# Trevor Lawrence to Clemson.



## lbzdually (Dec 15, 2016)

UGA will only have 2 scholarship QB's by 2018, UGA runs a pro-style vs spread for Clemson, and he has been Kirby's #1 target since he got to UGA and yet he still chose Clemson?   This is a huge miss considering Smart's best asset is supposed to be his recruiting and this is a home state guy.


----------



## brownceluse (Dec 15, 2016)

Yeah it stinks seeing him go to Clemson the kids has to be the best hs QB out of Ga maybe ever. But, Kirby is 2 out of 3 on QB's. He had to keep Eason and he flipped Fromm. It's disappointing no doubt but not the end of the world. Kirby is putting together one of heck of class let's hope the 5 star OT commits to the good guys tomorrow so it helps us get over Lawrence.


----------



## ClemsonRangers (Dec 16, 2016)

Woooooo!

GoTigers!


----------



## MudDucker (Dec 16, 2016)

When Fromm inked, I figured that Lawrence was gone.


----------



## fish hawk (Dec 16, 2016)

MudDucker said:


> When Fromm inked, I figured that Lawrence was gone.



This ^^^^


----------



## BuckNasty83 (Dec 16, 2016)

I think Lawrence is actually from Tennessee and moved to GA as a child.  I may be wrong and thinking of the other guy. We was in on this kid too. And Hunter Johnson. He was once a verbal. Clemson has been taking a handful from us past few years that we had a good shot at, or was once committed to us.  Not many qbs will want to come in and sit  behind an Eason, Hurts, etc.


----------



## fishingtiger (Dec 16, 2016)

Glad to steal this one from UGA. Hopefully his game translates to college. From all reports, it should. Not sure what our future holds post Watson era.


----------



## Matthew6 (Dec 16, 2016)

fishingtiger said:


> Glad to steal this one from UGA. Hopefully his game translates to college. From all reports, it should. Not sure what our future holds post Watson era.

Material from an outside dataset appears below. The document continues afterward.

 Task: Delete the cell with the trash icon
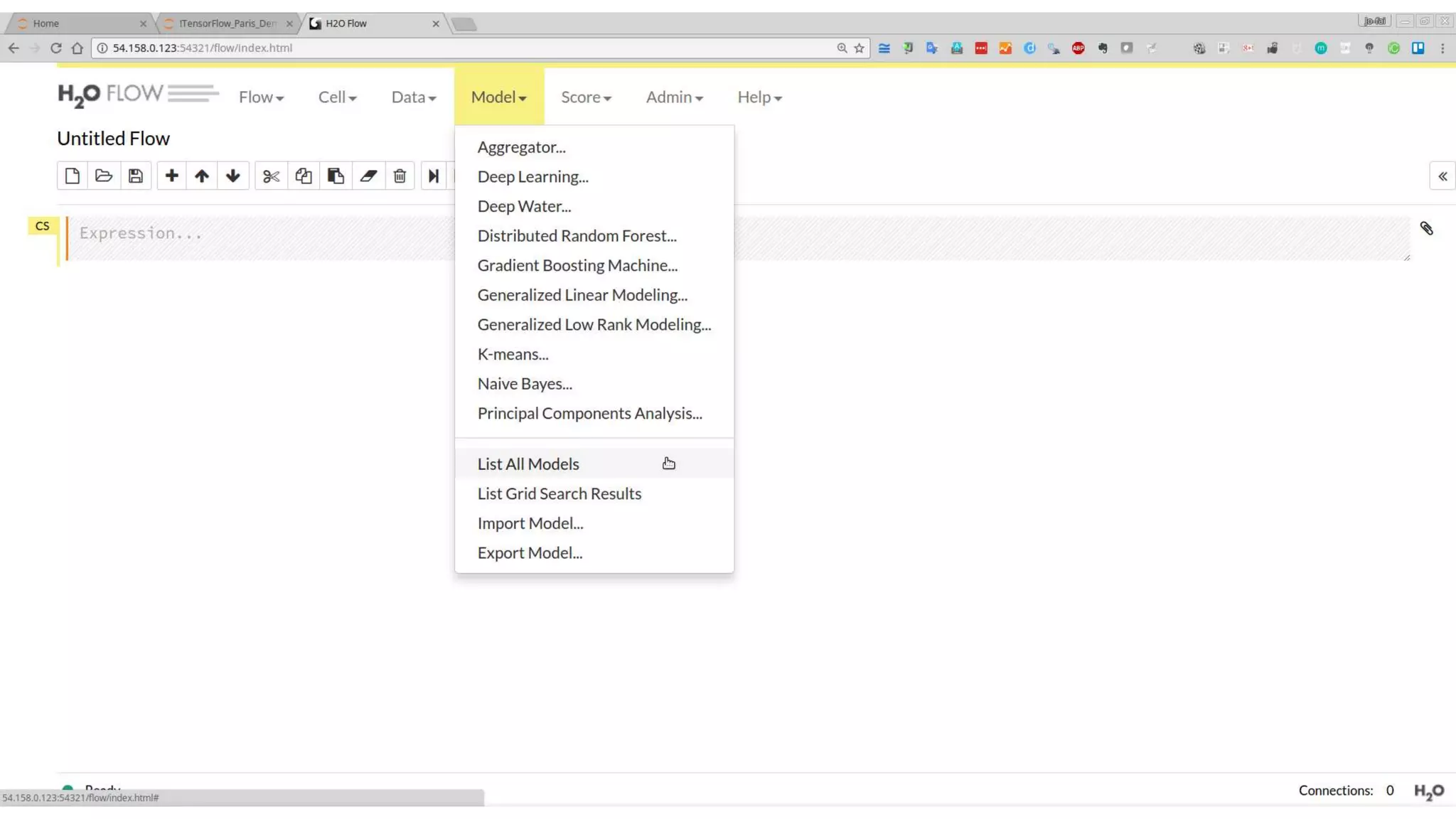click(400, 176)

still chasing a NC like uga


----------



## Patriot44 (Dec 16, 2016)

A direct result of Clemson having been in the national spotlight for 2 years. Welcome aboard!


----------



## Gold Ranger (Dec 16, 2016)

lbzdually said:


> UGA will only have 2 scholarship QB's by 2018, UGA runs a pro-style vs spread for Clemson, and he has been Kirby's #1 target since he got to UGA and yet he still chose Clemson?

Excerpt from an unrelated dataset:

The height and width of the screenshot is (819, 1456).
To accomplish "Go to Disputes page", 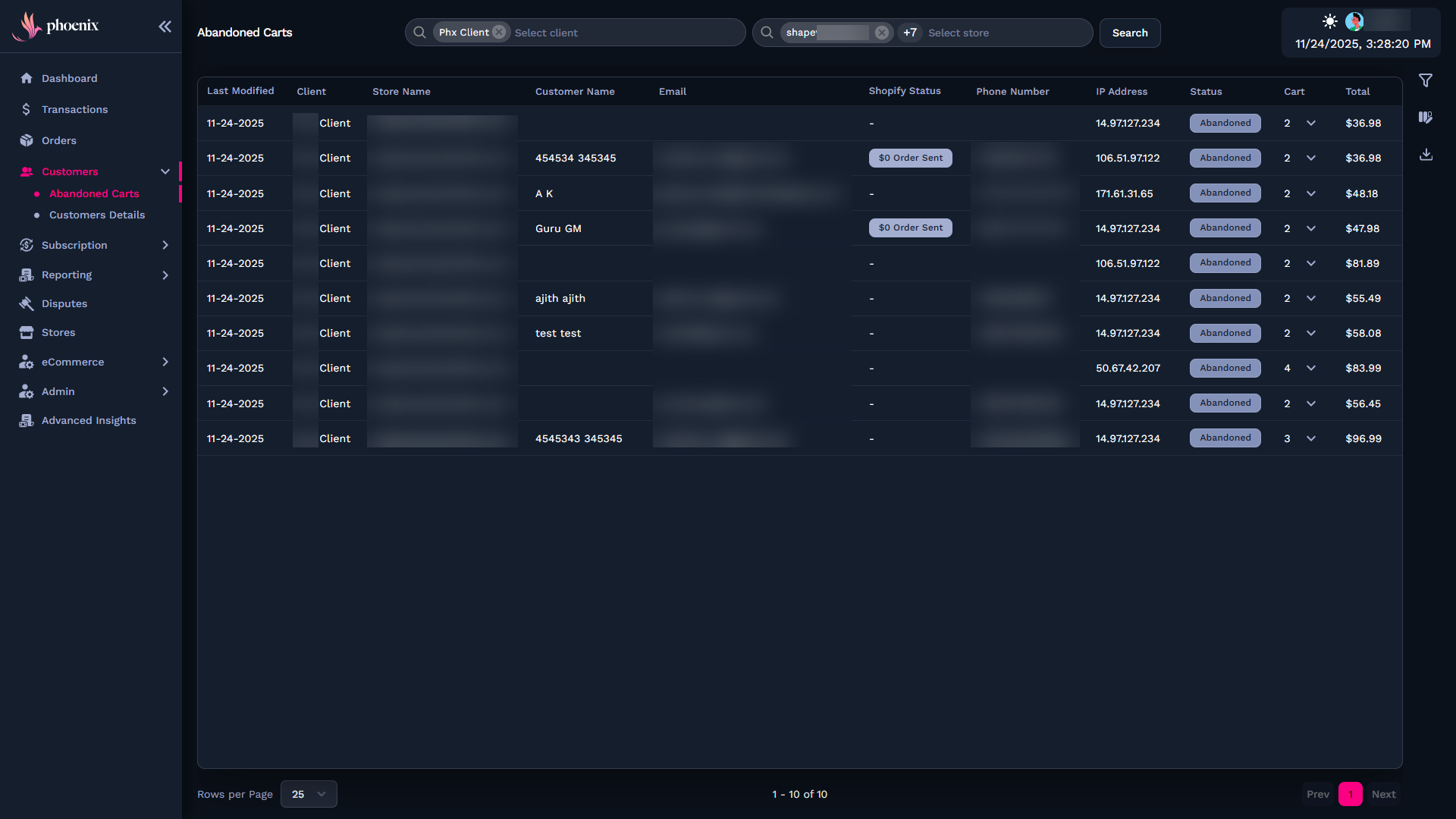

Maybe you should take into consideration that Clemson is a better program right now than UGA.


----------



## Browning Slayer (Dec 16, 2016)

Gold Ranger said:


> Maybe you should take into consideration that Clemson is a better program right now than UGA.

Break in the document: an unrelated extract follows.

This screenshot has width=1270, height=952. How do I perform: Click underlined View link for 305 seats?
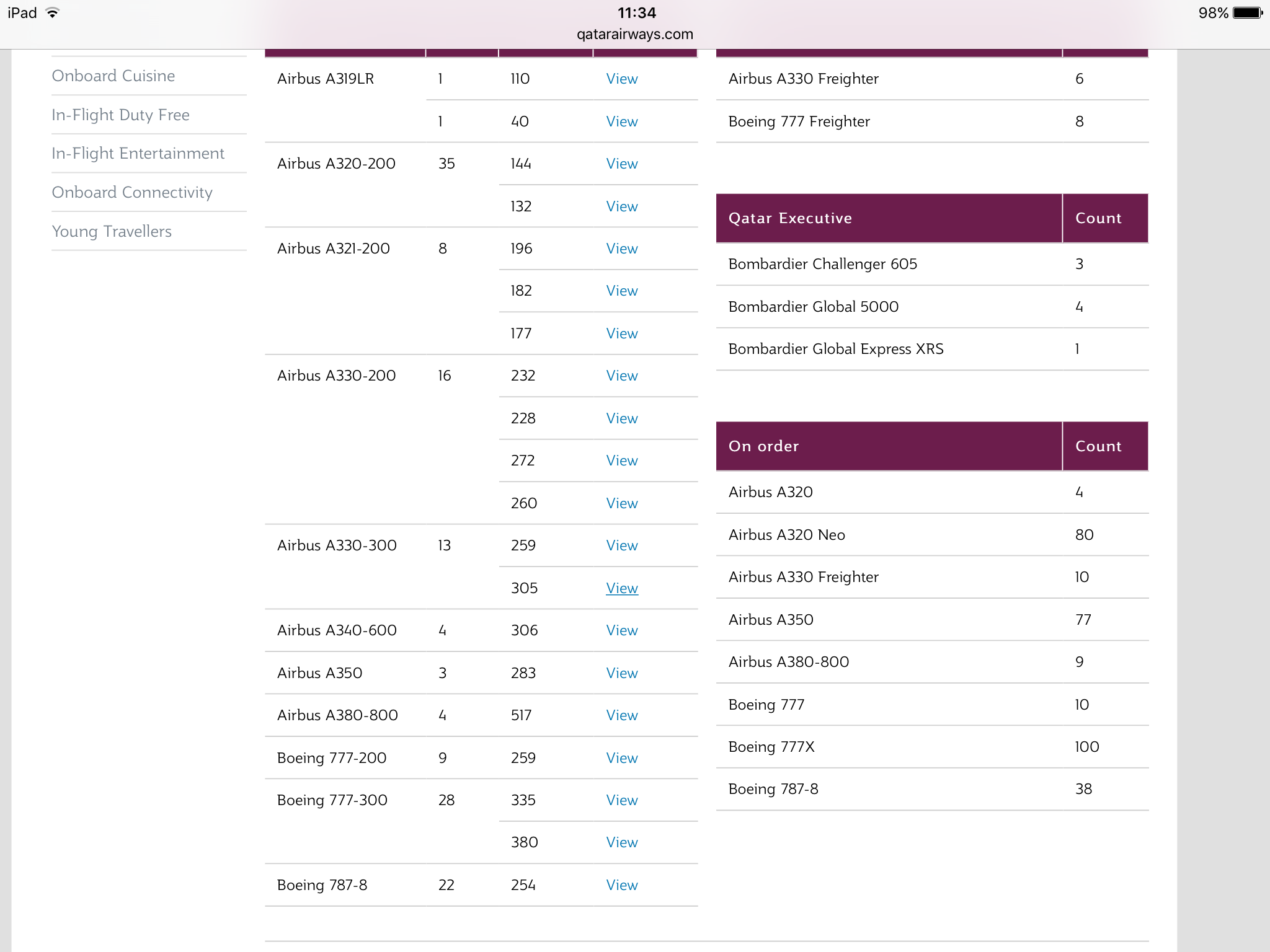tap(621, 588)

Explains why he didn't consider FSU either..


----------



## Gold Ranger (Dec 16, 2016)

Browning Slayer said:


> Explains why he didn't consider FSU either..



Do you see me on here acting shocked that a kid actually chose another school over FSU?


----------



## Browning Slayer (Dec 16, 2016)

Gold Ranger said:


> Do you see me on here acting shocked that a kid actually chose another school over FSU?



In all reality, the kid will be able to start his 1st season in Clemson and he would not at UGA. Nor at FSU.. Although, was your QB redshirted?


----------



## mark-7mag (Dec 16, 2016)

BuckNasty83 said:


> I think Lawrence is actually from Tennessee and moved to GA as a child.  I may be wrong and thinking of the other guy. We was in on this kid too. And Hunter Johnson. He was once a verbal. Clemson has been taking a handful from us past few years that we had a good shot at, or was once committed to us.  Not many qbs will want to come in and sit  behind an Eason, Hurts, etc.



TN was the favorite until this year. I think he saw the writing on the wall up there and probably didn't want to play for two different head coaches.


----------



## Gold Ranger (Dec 16, 2016)

Browning Slayer said:


> In all reality, the kid will be able to start his 1st season in Clemson and he would not at UGA. Nor at FSU.. Although, was your QB redshirted?



All our qb's redshirt.  It takes a year to learn Jiombo's playbook and he's too heardheaded to adapt it to the qb.


----------



## mark-7mag (Dec 16, 2016)

Browning Slayer said:


> In all reality, the kid will be able to start his 1st season in Clemson and he would not at UGA. Nor at FSU.. Although, was your QB redshirted?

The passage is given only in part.